What you will do
Rewrite every line of the records with each occurrence of "pixels" changed to "px", keeping everything else the same and leaving out the pictures.

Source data
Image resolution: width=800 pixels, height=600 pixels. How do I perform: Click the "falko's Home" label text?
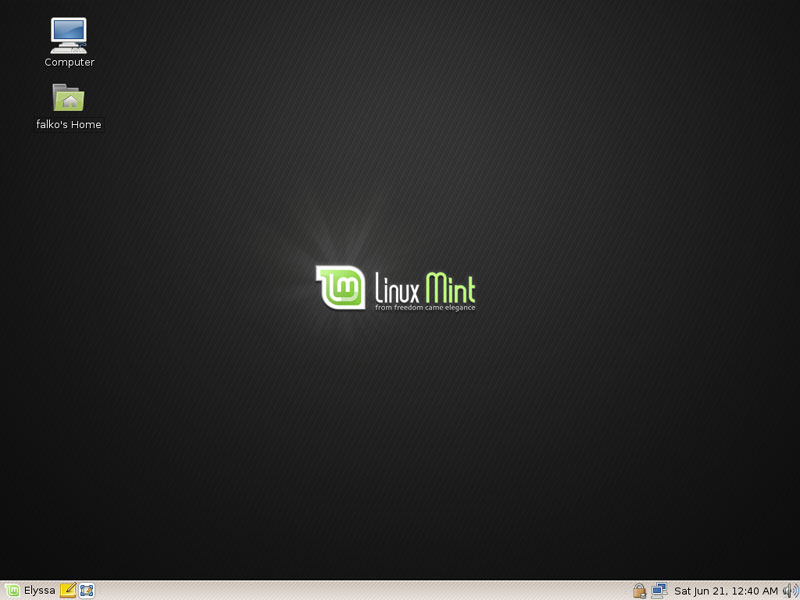click(x=68, y=125)
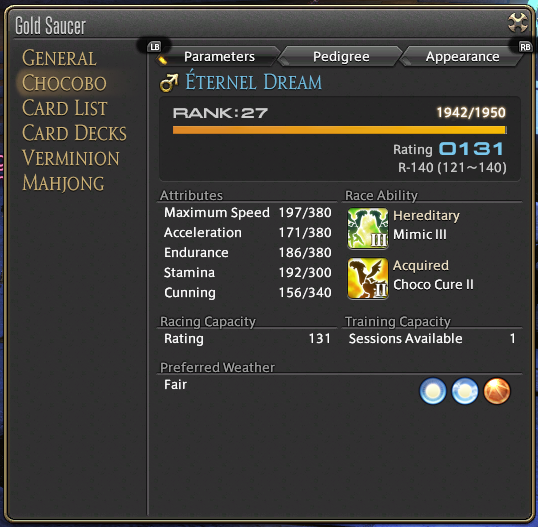The image size is (538, 527).
Task: Switch to the Pedigree tab
Action: pos(341,57)
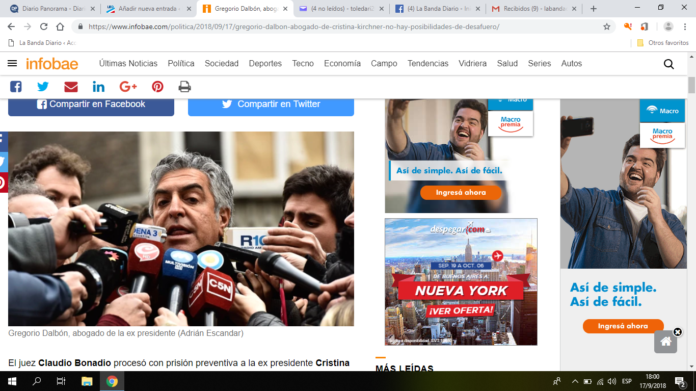Switch to La Banda Diario Facebook tab
Screen dimensions: 696x391
pyautogui.click(x=437, y=8)
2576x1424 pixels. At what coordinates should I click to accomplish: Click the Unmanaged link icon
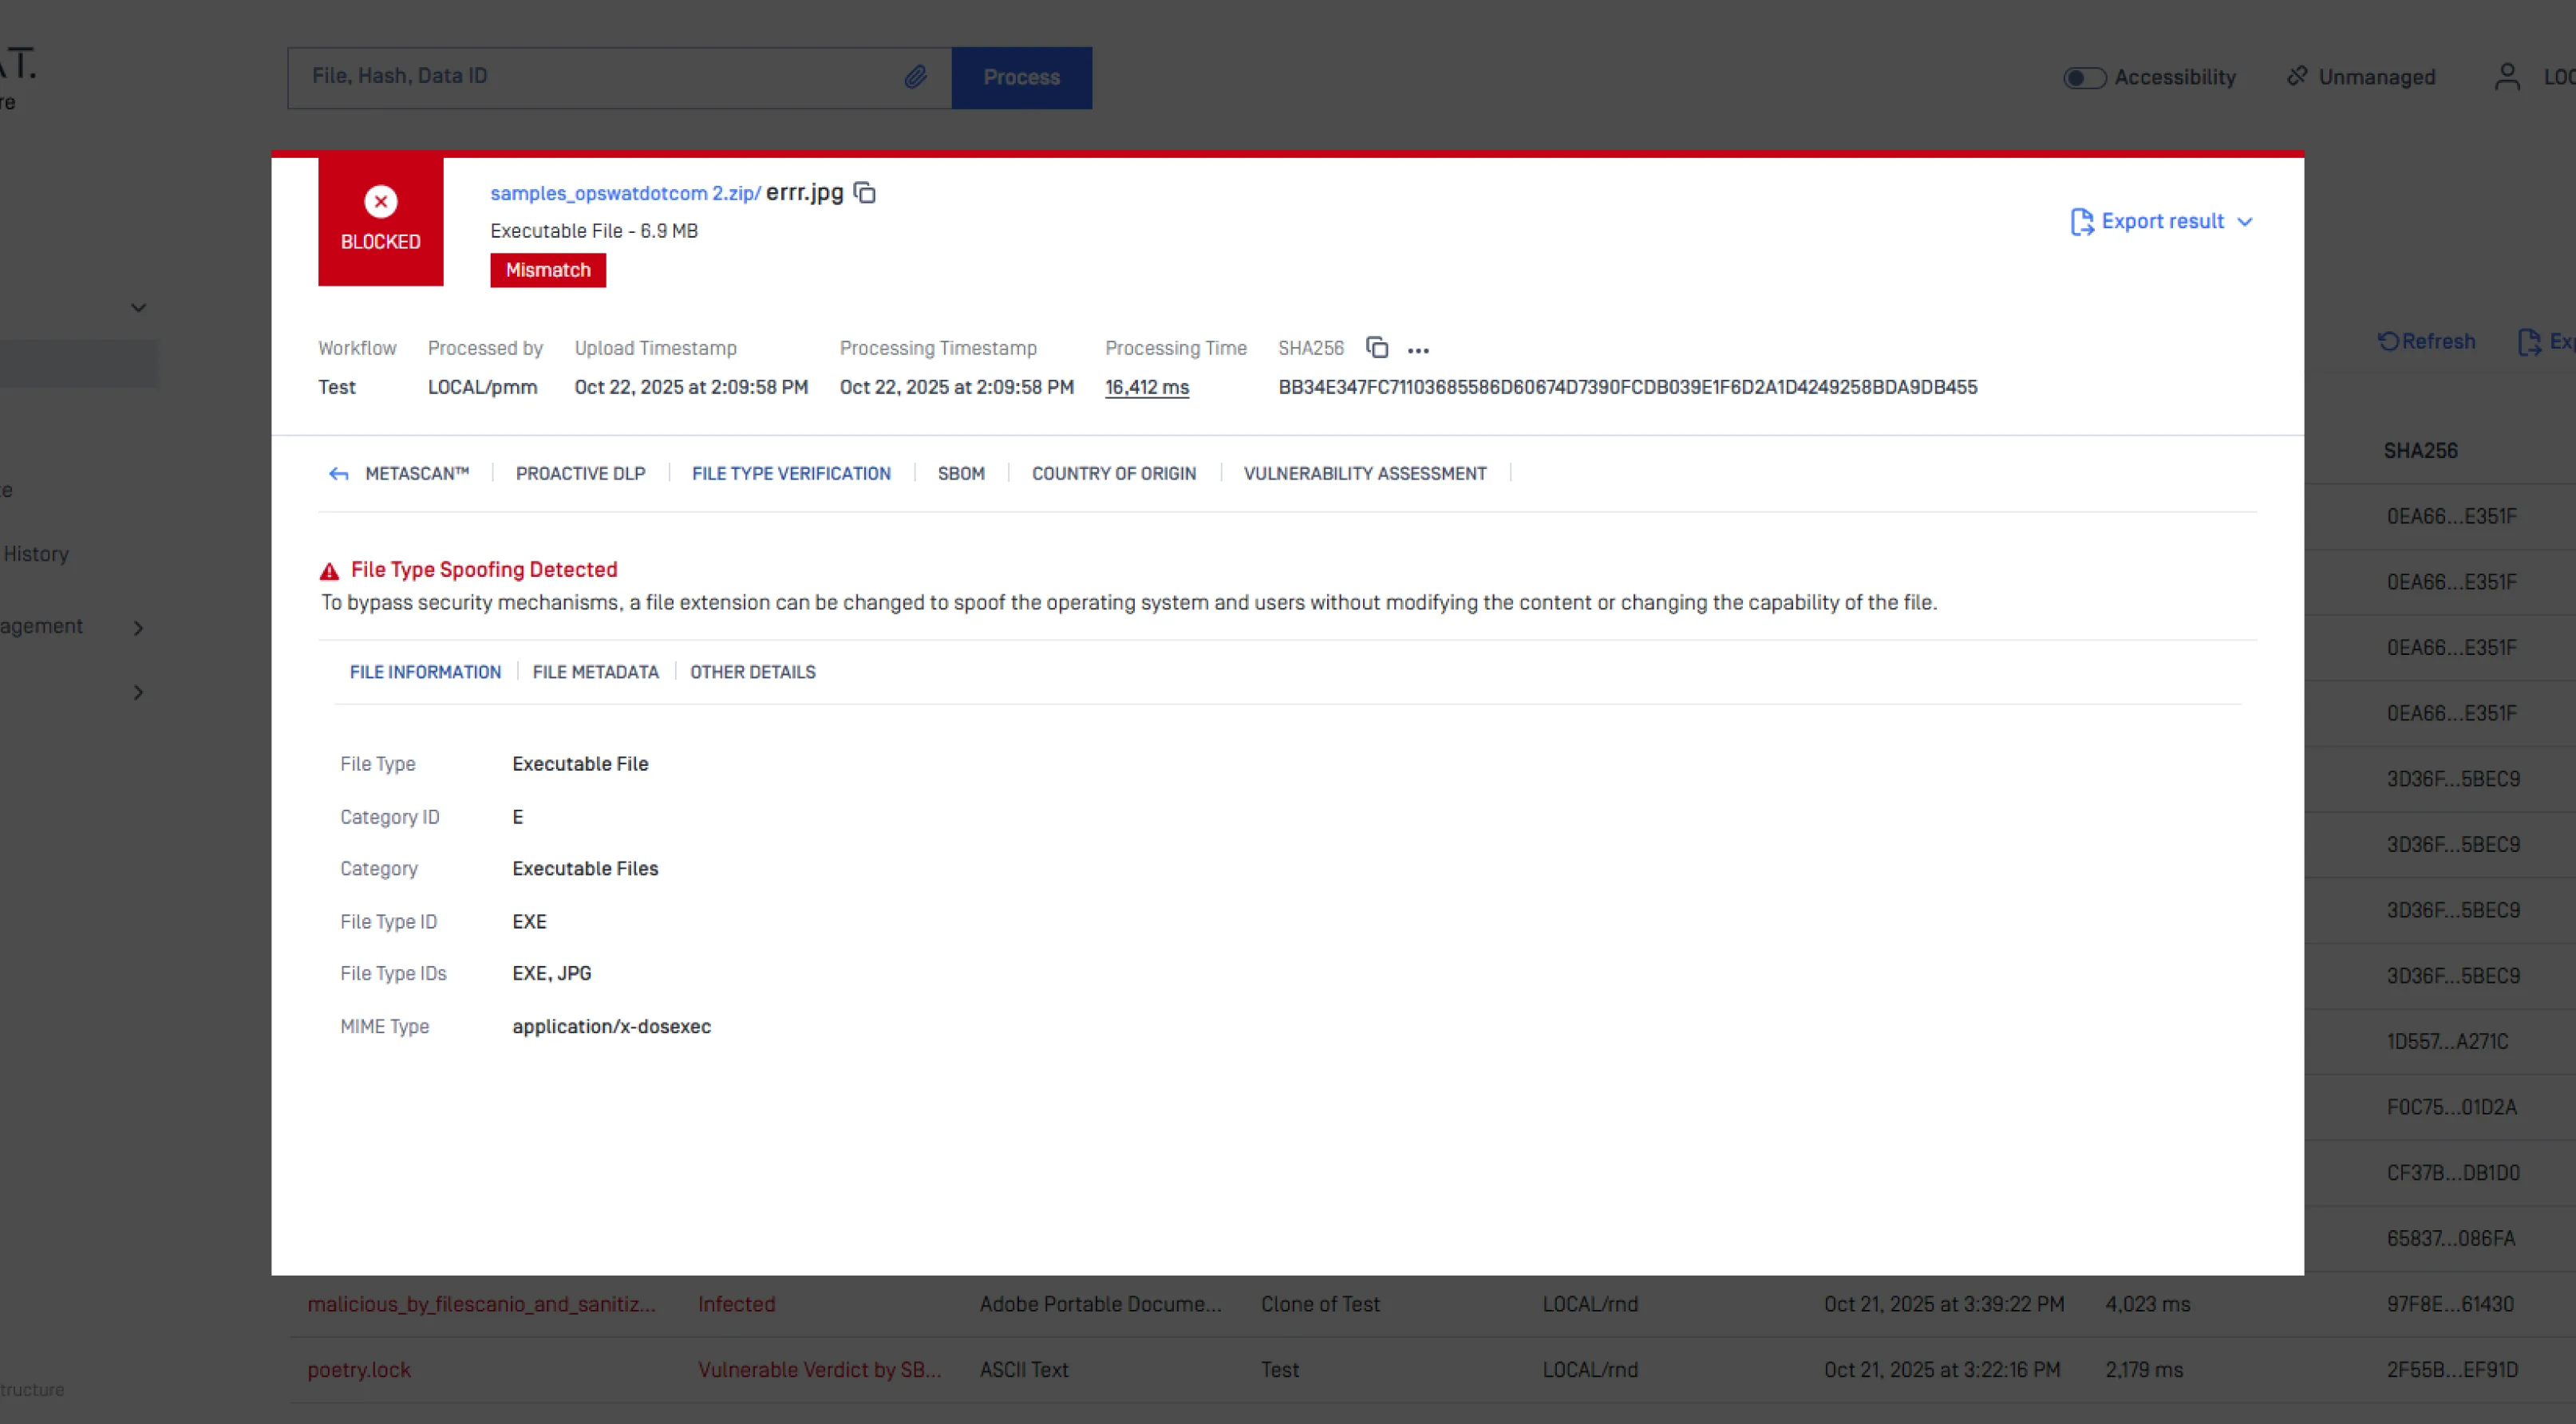pyautogui.click(x=2297, y=77)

Problem solution
Image resolution: width=800 px, height=600 px. How do I perform: Click the "falko's Home" label text?
click(x=68, y=125)
The image size is (538, 527).
Task: Switch to the Pedigree tab
Action: pos(341,57)
Switch to La Banda Diario Facebook tab
Screen dimensions: 696x391
pyautogui.click(x=437, y=8)
2576x1424 px. At what coordinates should I click to accomplish: Click the Unmanaged link icon
pyautogui.click(x=2297, y=77)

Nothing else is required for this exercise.